Reorientations of coenzyme in aspartate transaminase studied on single crystals of the enzyme by polarized-light spectrophotometry.

Investigation of polarized-light absorption spectra of single crystals of cytosolic aspartate transaminase (L-aspartate:2-oxoglutarate aminotransferase, EC 2.6.1.1) from chicken heart has revealed that the coenzyme's absorption bands at 430 and 360 nm are polarized in opposite directions, both in crystals of the free enzyme and in its complex with a quasi-substrate, 2-methylaspartate. The opposite signs of polarization of the 430 and 360 nm bands of the free enzyme indicate different orientation of the pyridine ring of pyridoxal 5'-phosphate in the protonated and non-protonated forms of the "internal" coenzyme-lysine aldimine.

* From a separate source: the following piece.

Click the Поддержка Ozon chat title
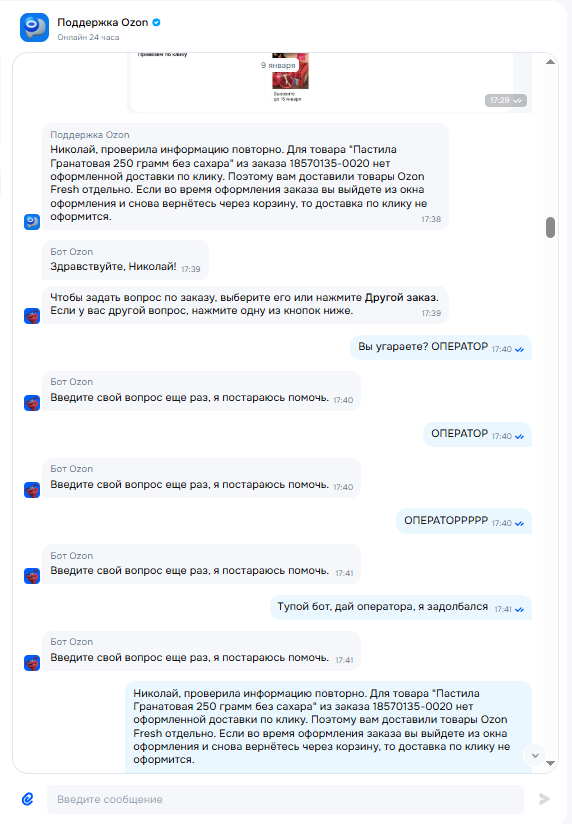572x824 pixels. pyautogui.click(x=103, y=22)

These data suggest that reorientation of the coenzyme ring occurs mainly in the first step of the catalytic reaction, associated with proton transfer from the NH+3 group of amino acid substrate to the coenzyme-lysine aldimine. Absorption bands at 333 and 430 nm are seen in the spectra upon soaking the crystals in solutions containing aspartate, glutamate or cysteinesulfinate. Both bands are polarized in the same direction as is the 430 nm absorption bands of the protonated internal aldimine. Soaking the crystals in solutions containing 2-oxoglutarate, glutarate or maleate reverses the sign of polarization of the 430 nm band. High concentrations of acetate induce the same effect. Thus, binding of dicarboxylate or acetate anions in the active site of aspartate transaminase appears to result in partial or complete return of the coenzyme ring to a position similar to that of the non-protonated internal aldimine.